(Saved data entries)
_ _ _ _
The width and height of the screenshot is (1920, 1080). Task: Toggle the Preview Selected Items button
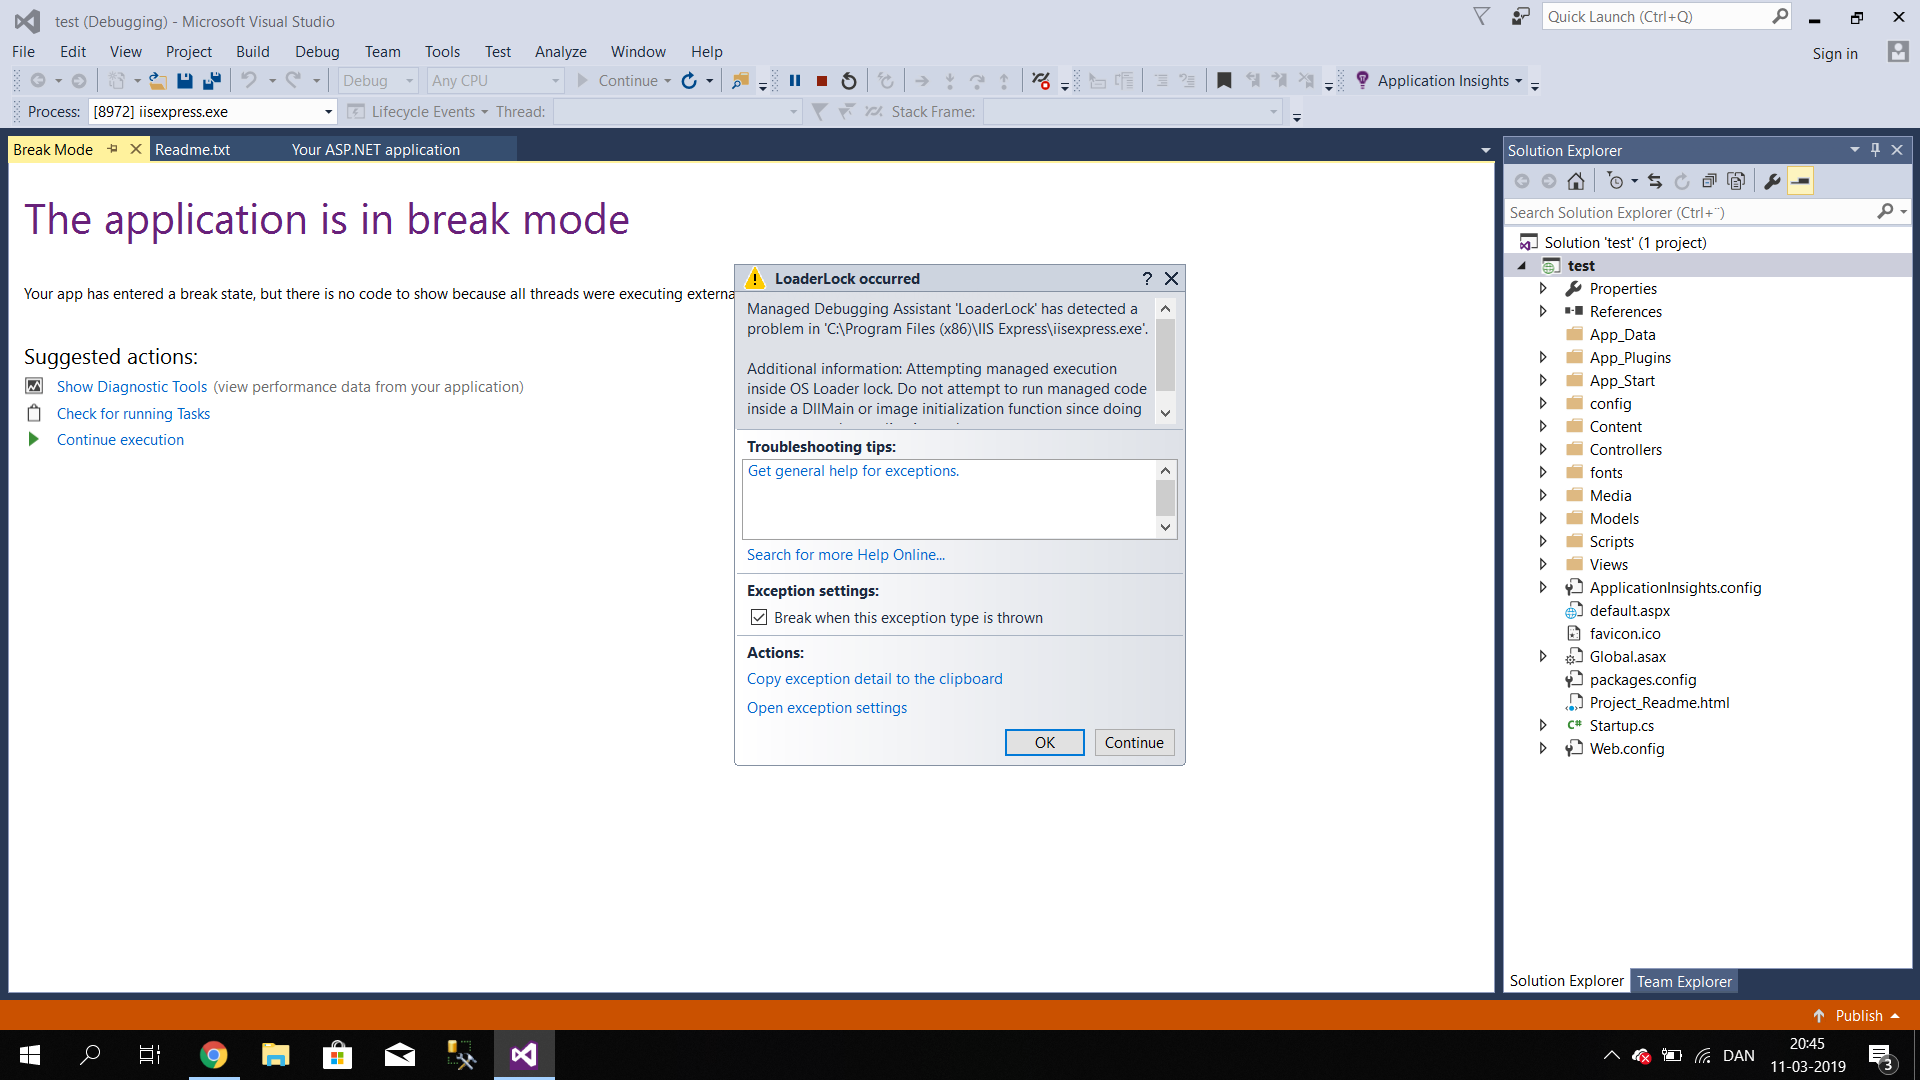pyautogui.click(x=1800, y=181)
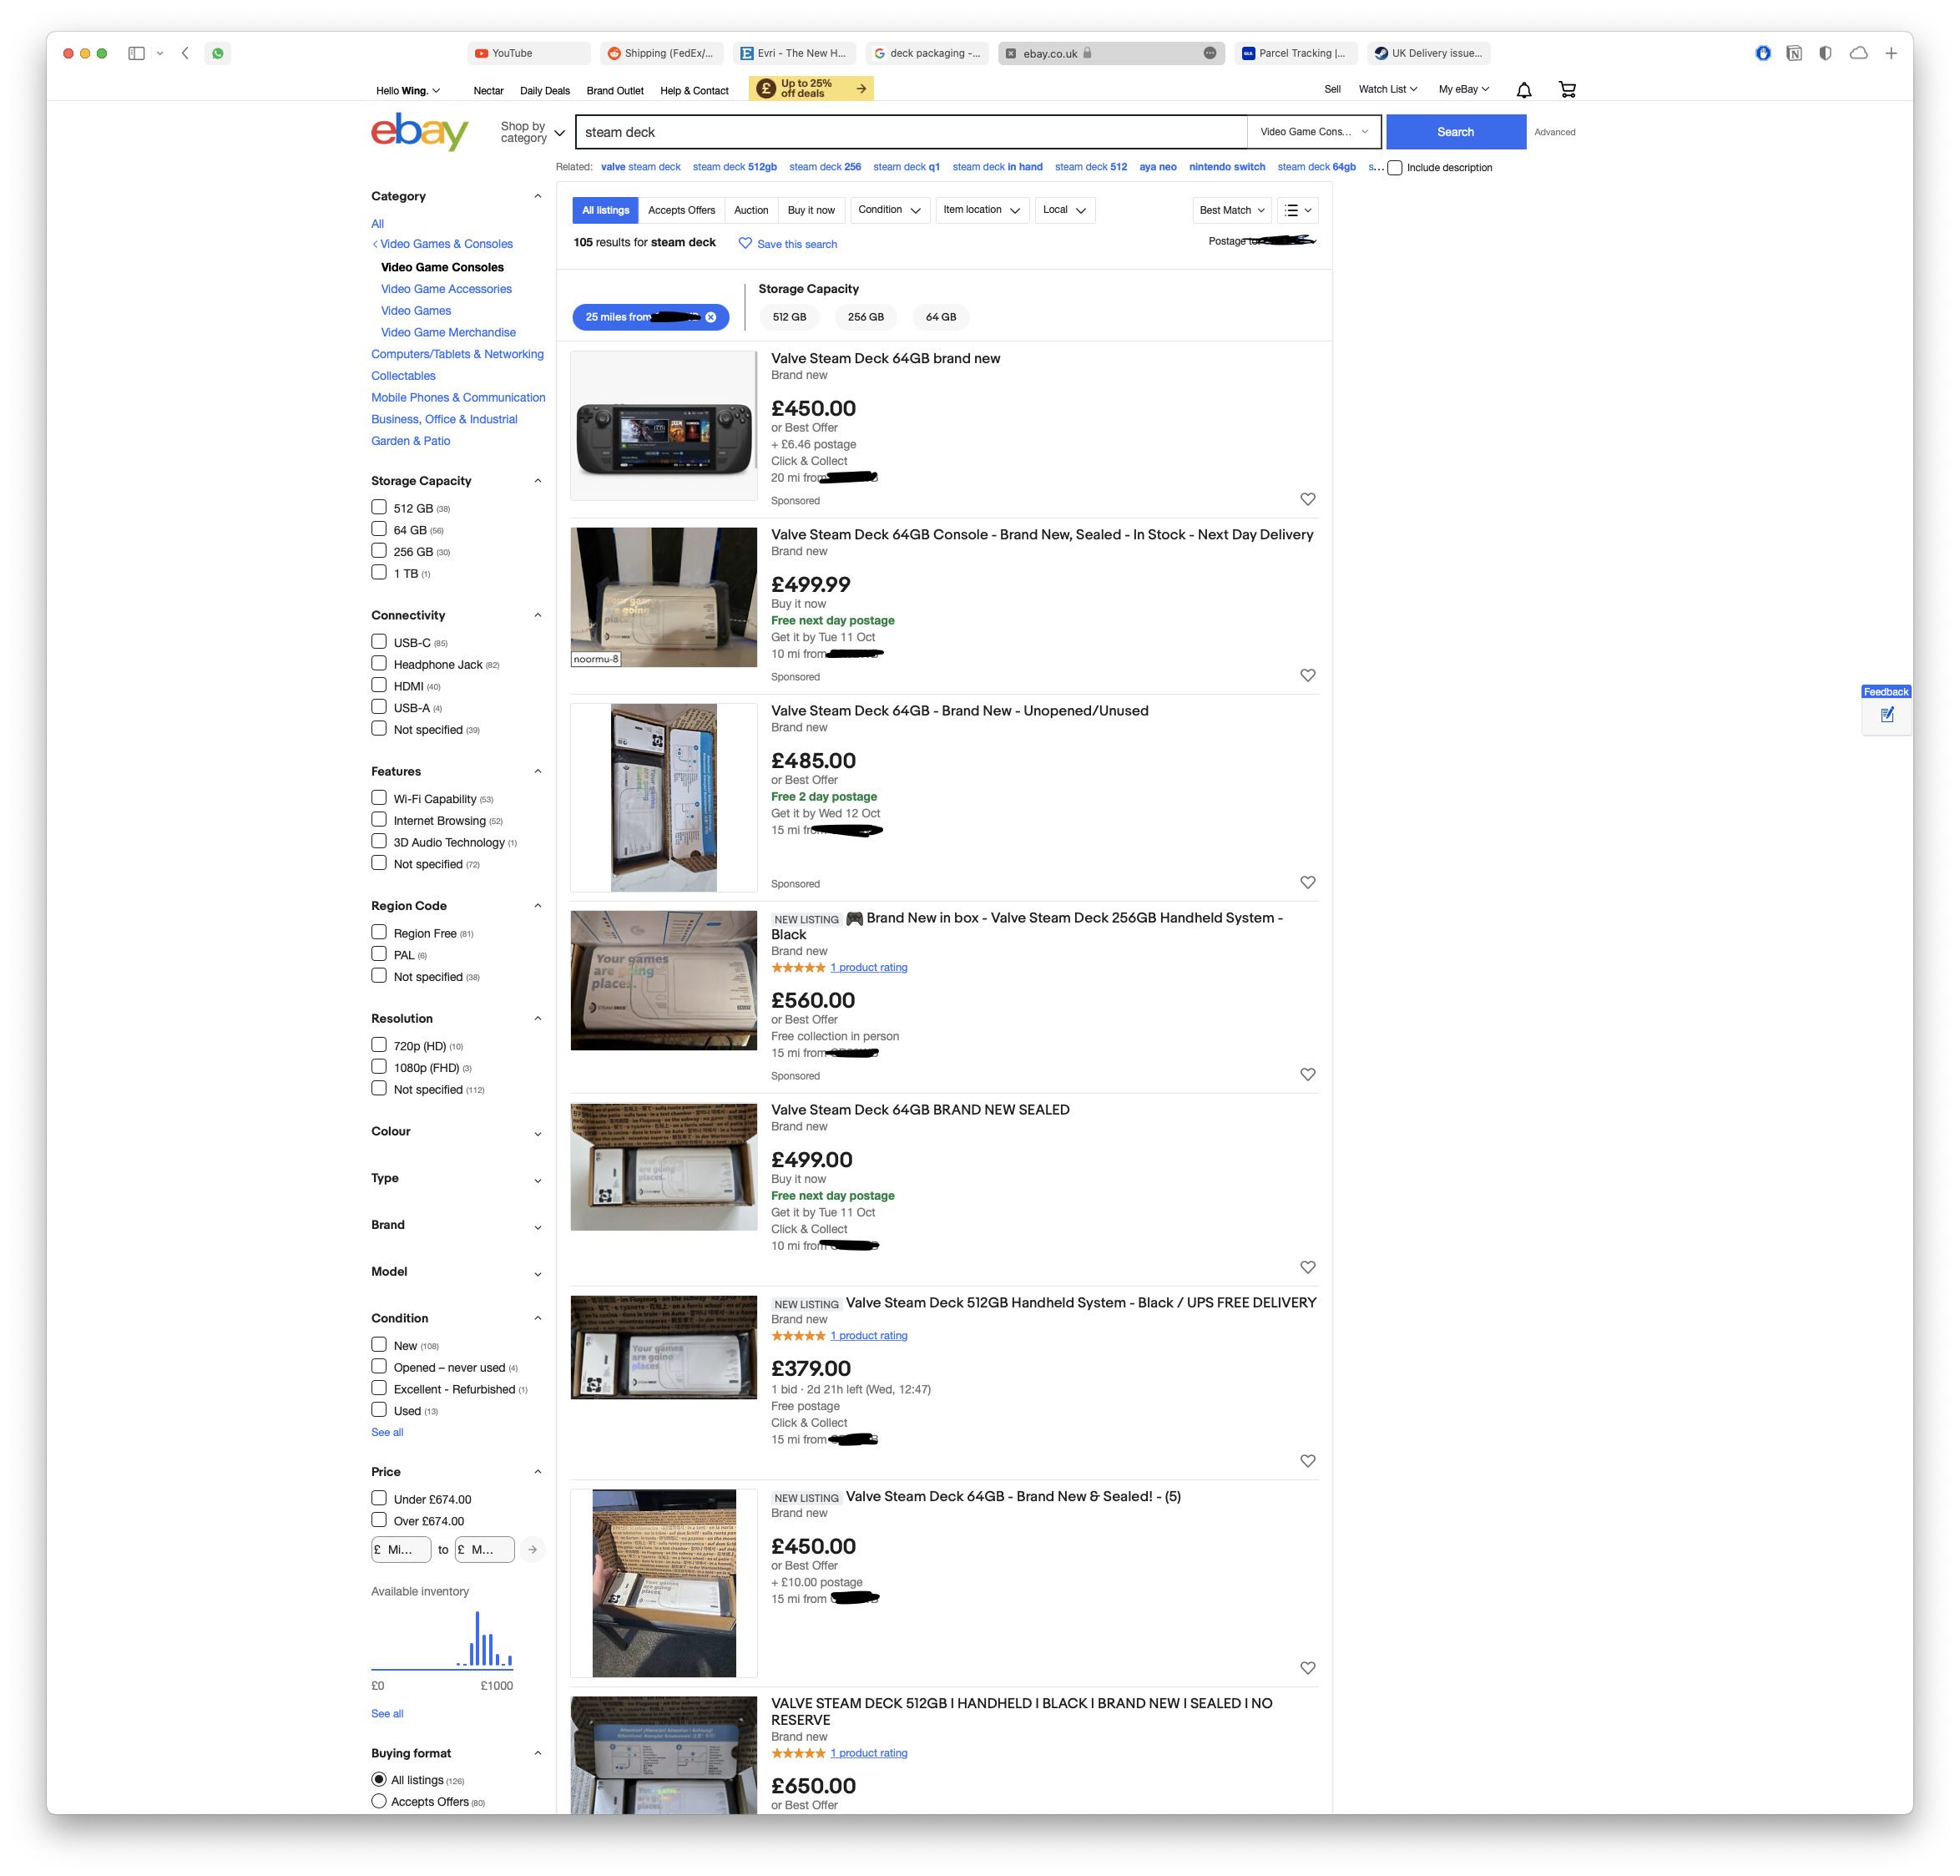Screen dimensions: 1960x1876
Task: Toggle Safari sidebar icon
Action: [137, 53]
_ _ _ _
DIRECTIONS FOR THIS TASK. Transcribe each line above exactly, pictures excluded.

PROBLEM SOLUTION.
The width and height of the screenshot is (1920, 1080). Task: Toggle the Preview Selected Items button
pyautogui.click(x=1800, y=181)
Screen dimensions: 1960x1876
Task: Toggle Safari sidebar icon
Action: [137, 53]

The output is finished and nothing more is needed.